Sadly, that month tainted my view of the gym and I wasted a year of paying for the gym membership for TWO, as we both seemed to suffer an unwillingness to go back. I wanted too... it was a good gym otherwise! But seeing that bozo trainer strutting around caused my feathers to ruffle. Report
I am very happy with the trainer I have but I do know she has a similar script and such but she did what Cindy1202 did and she basically read it, put it aside then really asked me what I was hoping to get. I told her I wanted to be fit before 40 and she is helping me get there, I'm so much stronger, she did it slower than a previous trainer but the results are awesome. I've dropped some pounds (not as much as I'd hoped - and she's never critized or berated about that - she's listened to me and been a help with emotional eating) the inches that I've lost are what I've noticed my body is fitter, its changed shape and I'm down 2 sizes. Report
CINDY1202
I am a certified personal trainer and I work for one of the "national chains". I recognize the "script" that this so-called trainer read to you. Sometimes the chains subscribe to a software company that helps them with club management and sales, thus the script. An experienced trainer will read that script, shake their head, and shove it in a drawer. Then, they'll do what they know is best when it comes to selling sessions and working with clients: they'll LISTEN, show respect, ask questions to find out what the client wants, work to make that person feel comfortable, compliment their efforts, get to know them so that they can understand what motivates them. Do assessments that help them set a goal, stay with them every step of the way while they work toward that goal - especially when they have setbacks. Keep encouraging them, pushing their limits, and making them feel awesome about themselves. A good trainer doesn't have to have a perfect body, but they do have to have great ears!!! I'm glad that I work for someone who recognizes the value in what I do, even if I don't follow the script.

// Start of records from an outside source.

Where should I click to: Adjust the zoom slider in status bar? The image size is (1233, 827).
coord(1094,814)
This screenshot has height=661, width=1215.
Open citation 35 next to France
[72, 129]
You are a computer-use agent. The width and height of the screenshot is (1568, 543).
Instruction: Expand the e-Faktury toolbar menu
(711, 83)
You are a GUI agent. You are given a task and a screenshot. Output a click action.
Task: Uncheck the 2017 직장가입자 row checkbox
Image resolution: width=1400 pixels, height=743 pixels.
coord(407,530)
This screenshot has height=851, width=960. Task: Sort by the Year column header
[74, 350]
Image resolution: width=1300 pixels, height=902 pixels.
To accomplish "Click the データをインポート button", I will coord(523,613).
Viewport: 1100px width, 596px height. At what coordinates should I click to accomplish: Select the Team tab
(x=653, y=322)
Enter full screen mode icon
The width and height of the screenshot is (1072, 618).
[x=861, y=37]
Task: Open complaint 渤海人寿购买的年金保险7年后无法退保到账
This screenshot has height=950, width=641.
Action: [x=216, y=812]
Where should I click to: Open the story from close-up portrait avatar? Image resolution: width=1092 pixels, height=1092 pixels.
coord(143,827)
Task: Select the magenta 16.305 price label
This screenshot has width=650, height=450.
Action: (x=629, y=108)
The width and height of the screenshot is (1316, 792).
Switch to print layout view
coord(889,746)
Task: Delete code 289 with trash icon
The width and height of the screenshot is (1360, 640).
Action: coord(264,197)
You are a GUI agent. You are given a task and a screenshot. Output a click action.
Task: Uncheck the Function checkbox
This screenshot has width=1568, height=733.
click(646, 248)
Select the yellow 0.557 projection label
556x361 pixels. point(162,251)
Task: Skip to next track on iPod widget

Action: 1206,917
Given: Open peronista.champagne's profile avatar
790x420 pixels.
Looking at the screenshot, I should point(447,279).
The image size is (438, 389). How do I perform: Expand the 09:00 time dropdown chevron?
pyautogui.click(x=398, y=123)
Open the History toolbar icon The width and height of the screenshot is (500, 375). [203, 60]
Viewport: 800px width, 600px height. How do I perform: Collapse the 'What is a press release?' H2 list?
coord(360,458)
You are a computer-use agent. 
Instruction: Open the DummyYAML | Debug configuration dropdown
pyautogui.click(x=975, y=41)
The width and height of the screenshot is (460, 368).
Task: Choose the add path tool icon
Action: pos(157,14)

Report
STEPFANIER
@CINDY1202: Way to go! I know that most trainers out there (even those at chain gyms) are more like you. Thank you for your comment! Report
MOVINGON2DAY
I am fortunate to have had the complete opposite experience. My trainer was awesome - teaching me the right things to do for what I wanted to accomplish, providing me with 'at-home' exercises for our off days, and being my cheerleader for our time together. I was constantly told "you're doing awesome" or "I'm so proud of you", and I laughed almost every session - we had a ball together, and my PT made me want to go to the gym, even after we were done together! Report
I had the same experience at the gym with my free training session. On all the machines they maxed the weight out and then asked if I felt the burn... Duh, you idiot, if you max the weight out and have to help me of course my arms will be sore tomorrow. The problem is I don't want to bulk up, I want to tone, so you're aren't helping squat here buddy. Needless to say I thanked him for his time, and my circuts at my weights and reps and have been toning up nicely.
I did have a great workout with a female trainer, and think she understood my body and my goals better then the men.